On February 3, 2026, the Tax Court handed agriculture a win and a warning in the same opinion. The win made the headlines. The warning is the part farmers need to read twice.
Gary George owns George's of Missouri, part of one of the largest chicken producers in the country. The company claimed about $4.47 million in R&D tax credits across 2012 through 2014 for seven research trials, covering feed additives, vaccines, probiotics, and genetic lines. The IRS challenged the claim, and it went to the Tax Court.
The court held that the work to keep poultry healthier and growing better is qualified research under the law. It rejected the IRS argument that the trials were just picking among options anyone could look up. This was the first time animal agriculture was tested in court and recognized, and it finished the job Boswell started for crops back in 2022.
Then the court went the other way on the details. It disallowed three of the seven trials, not because the science was fake, but because the records could not prove the experimentation actually happened. On some projects the evidence even suggested the company already knew the answer before the trial began, which means there was no real uncertainty to resolve. On top of that, George could not substantiate its base-year research expenses, which triggered a rule that cut the credit rate from 14 percent down to 6 percent. Even the trials that survived paid out at less than half the rate the company expected.

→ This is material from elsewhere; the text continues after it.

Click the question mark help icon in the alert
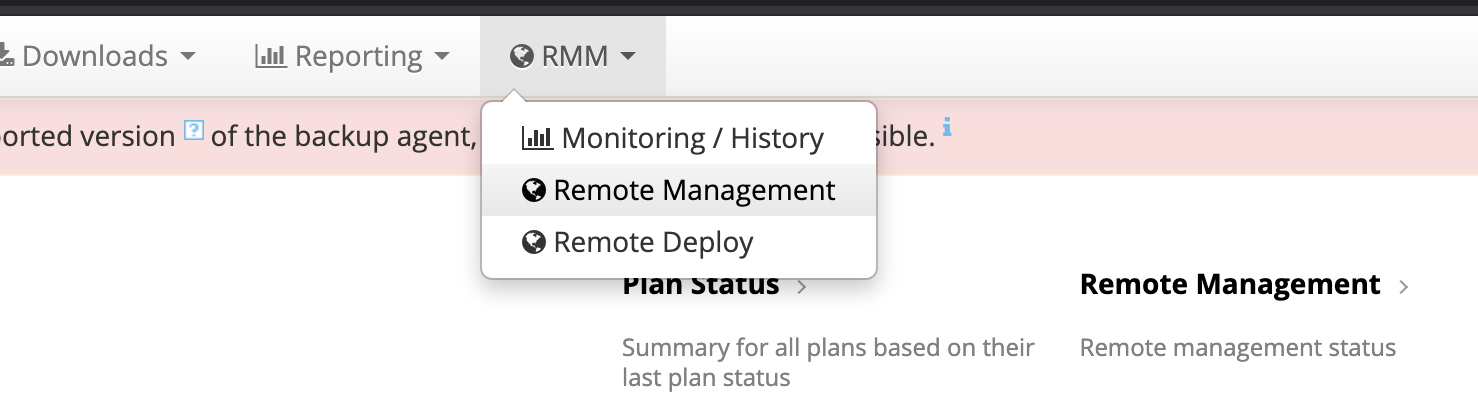This screenshot has height=412, width=1478. coord(194,130)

The headline is that livestock qualifies. The lesson is that a credit you cannot document is a credit you do not actually have.
The quiet villain in this case is the retroactive credit study. When you reconstruct a research project years later, at tax time, to justify a credit, you end up with exactly the gaps the court punished here. The fix is not complicated. Document what you were trying to figure out and what you actually did, while the work is happening. Notes written during the trial beat a study assembled after the fact, every time.
We have said for years that the credit is real but it is not a handshake. George is the proof in black and white. We would rather claim less and defend all of it than claim more and lose it under audit, because the second outcome costs you the tax and the penalties on top. The farms that win are the ones that treat documentation as part of the research, not a chore for April.
George just gave livestock farmers a green light. It also showed, in detail, how to keep the credit once you claim it.